I wrote back when there were no computers to encode them in yet.  But I was always diligent about keeping my pieces, published (in the school paper) and not– and through the several trips I’ve taken home, I’ve managed to bring them here.  So I have the words of the younger Dinna scribbled in my own hand here.

Words have always been a bestfriend.  I am used to giving formal definitions based on how I use and know the word.  I guess you can see where the writing comes from.  I can say something formally or simply.  In law school, I learned how to structure a story so that the retelling of something I had read could be better explained.  So all those complicated cases were easily and well-digested into the facts/issue/decision blocks that we had to put them into.  Verbally, I could explain it so it would not be as complicated as it was written.

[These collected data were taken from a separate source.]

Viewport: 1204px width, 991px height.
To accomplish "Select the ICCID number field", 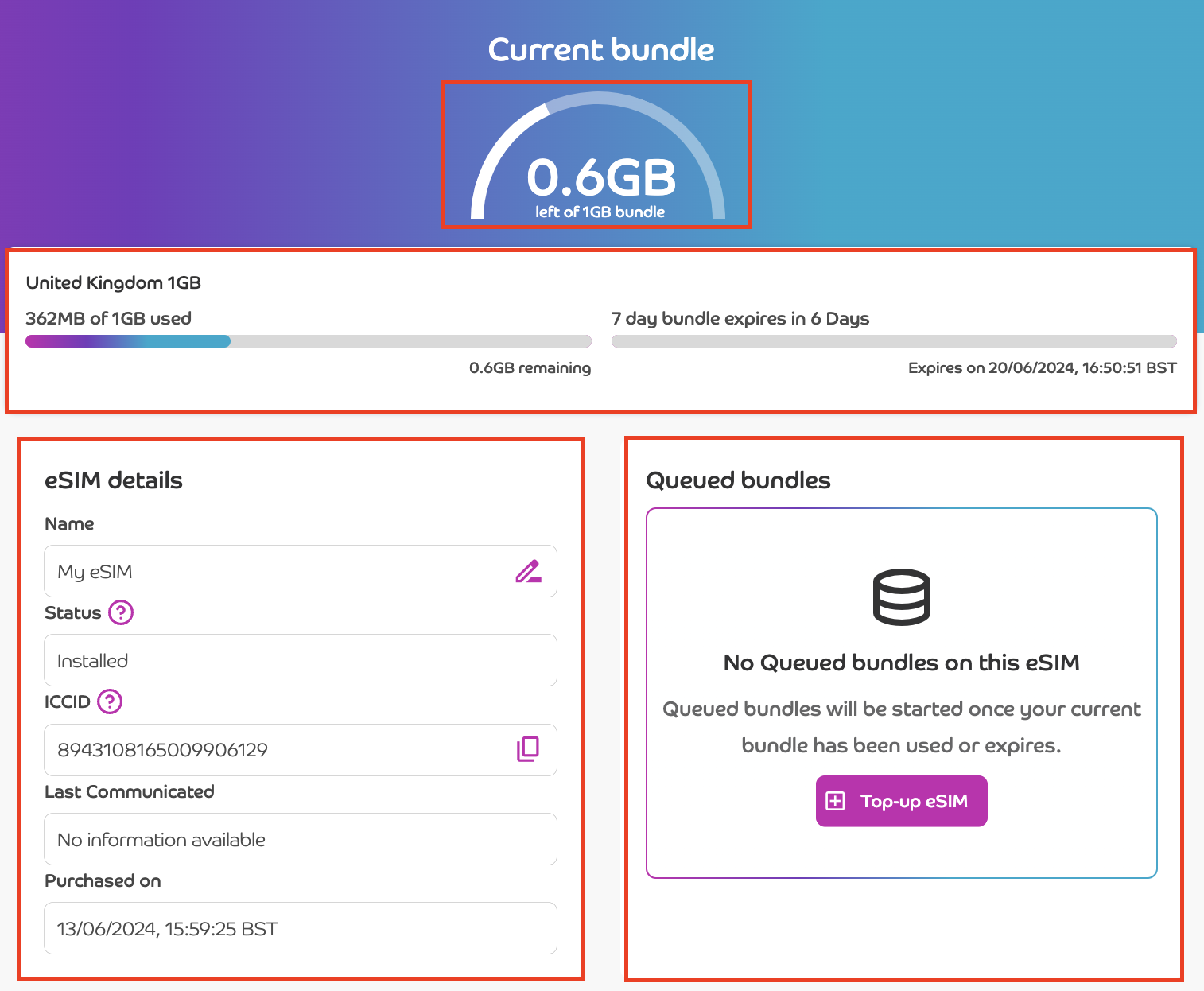I will tap(278, 750).
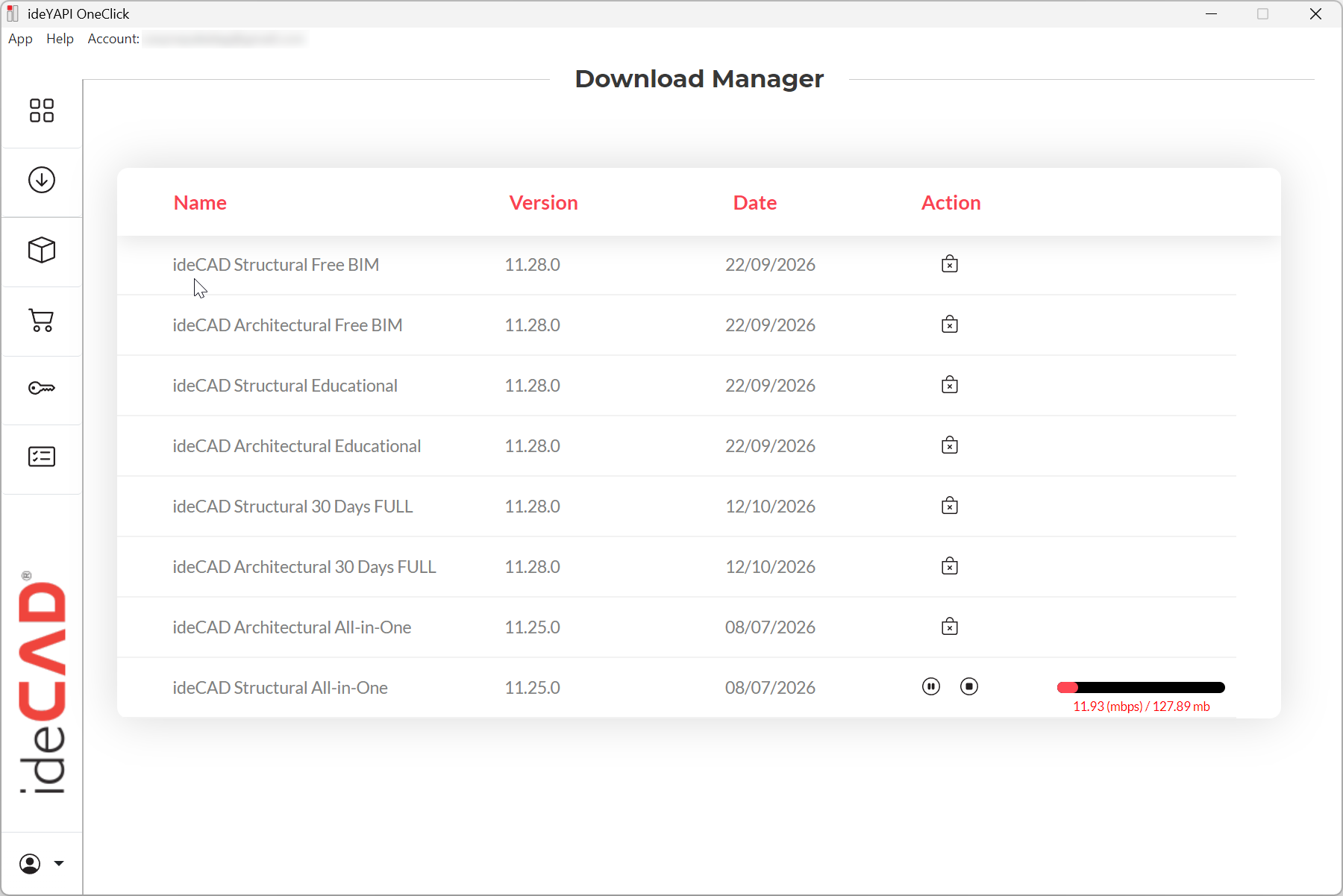The height and width of the screenshot is (896, 1343).
Task: Click the Date column header
Action: 755,203
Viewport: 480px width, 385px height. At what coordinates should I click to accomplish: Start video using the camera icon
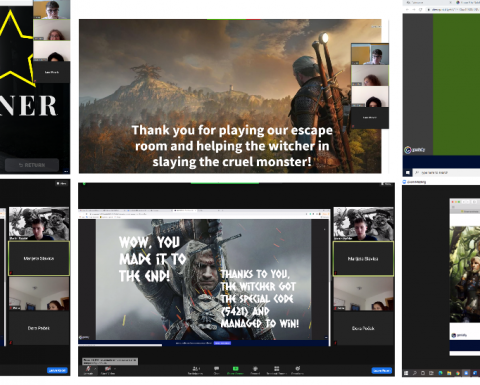coord(108,369)
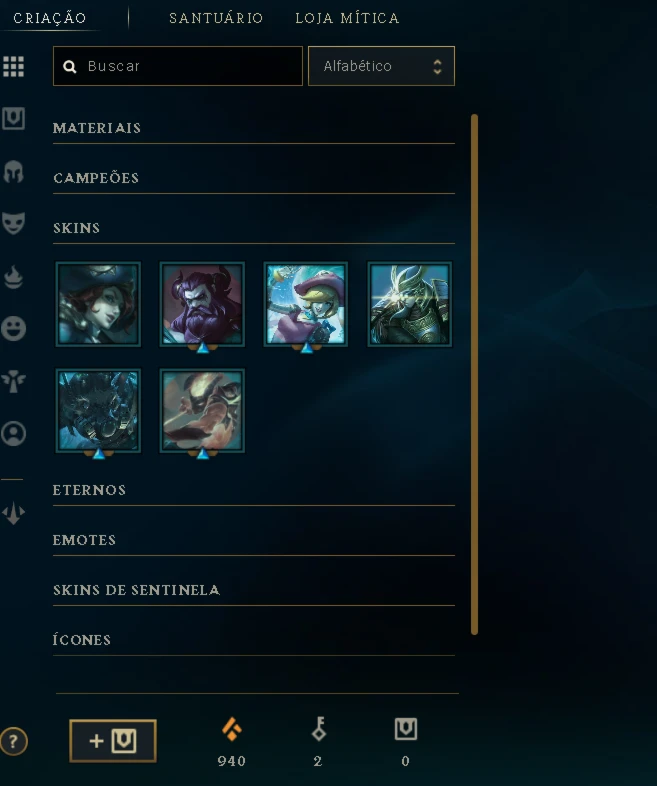Filter by summoner icons profile icon
Viewport: 657px width, 786px height.
(14, 434)
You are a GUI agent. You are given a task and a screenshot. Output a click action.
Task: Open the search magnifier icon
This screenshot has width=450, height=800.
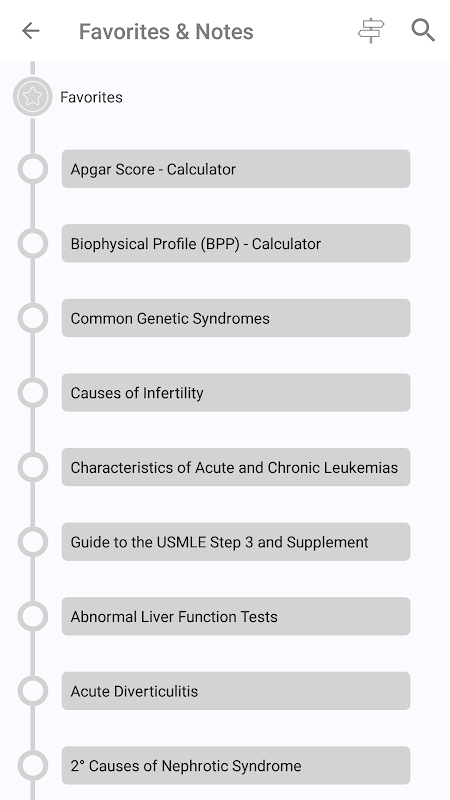click(423, 30)
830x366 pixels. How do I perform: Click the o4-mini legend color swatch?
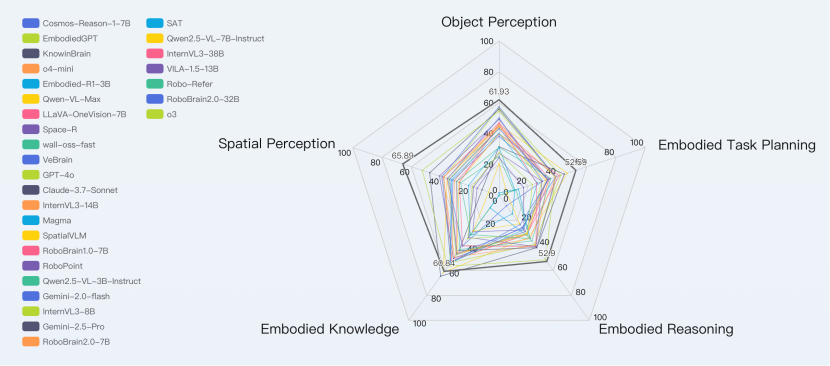pyautogui.click(x=31, y=69)
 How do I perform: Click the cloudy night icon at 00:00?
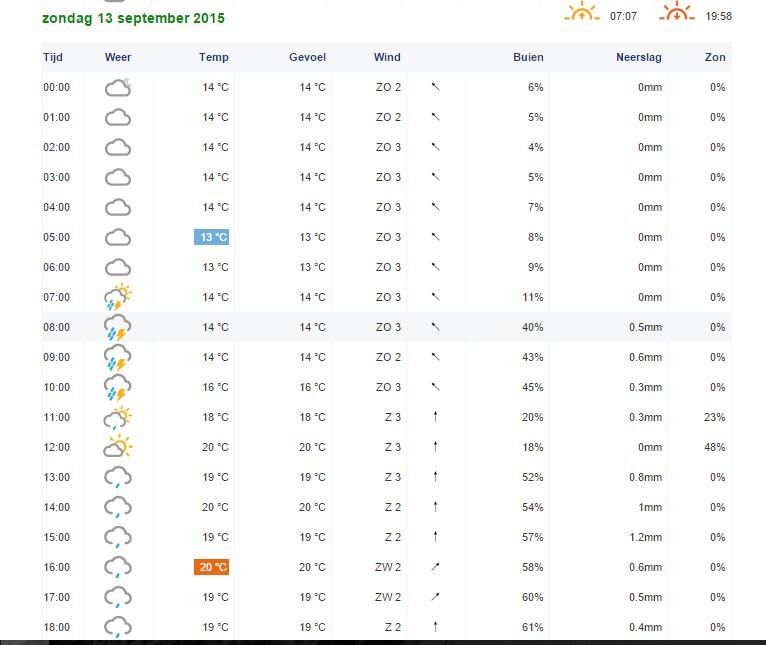pyautogui.click(x=118, y=87)
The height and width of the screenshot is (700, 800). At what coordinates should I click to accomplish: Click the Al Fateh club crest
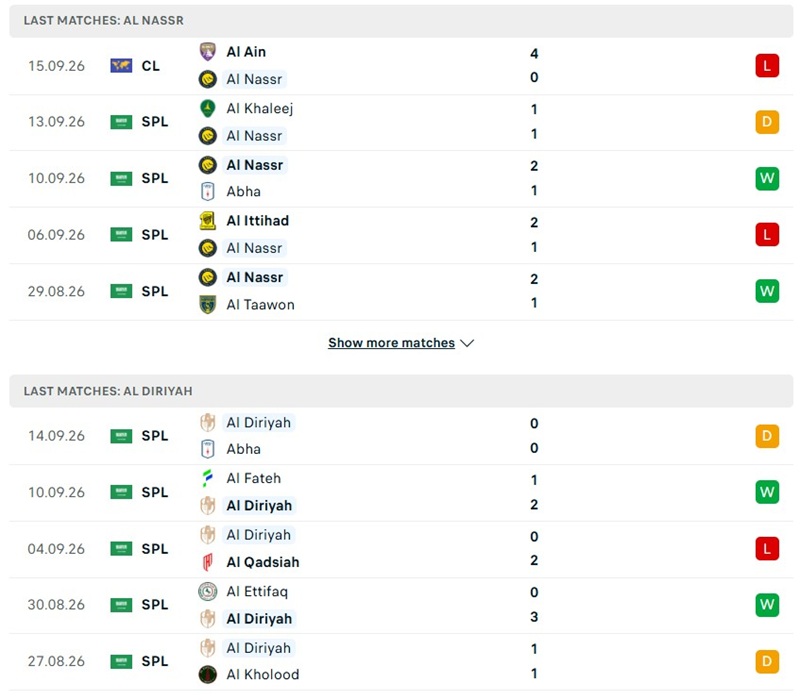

But poetry or prose was a totally different thing.  I didn’t want to call them poetry because I didn’t feel they deserved that categorization.  I wrote prayers as well, so I had a series of prayers I called “Prayer in Prose.”  I wrote scripts for speech choirs, and I wrote songs.  I penned our graduation song and corps song in the the Citizens Army Training Corps back in high school, and one of my dreams had always been to join the MetroPop.  Never happened — but that was a dream I nurtured in my heart for the longest time.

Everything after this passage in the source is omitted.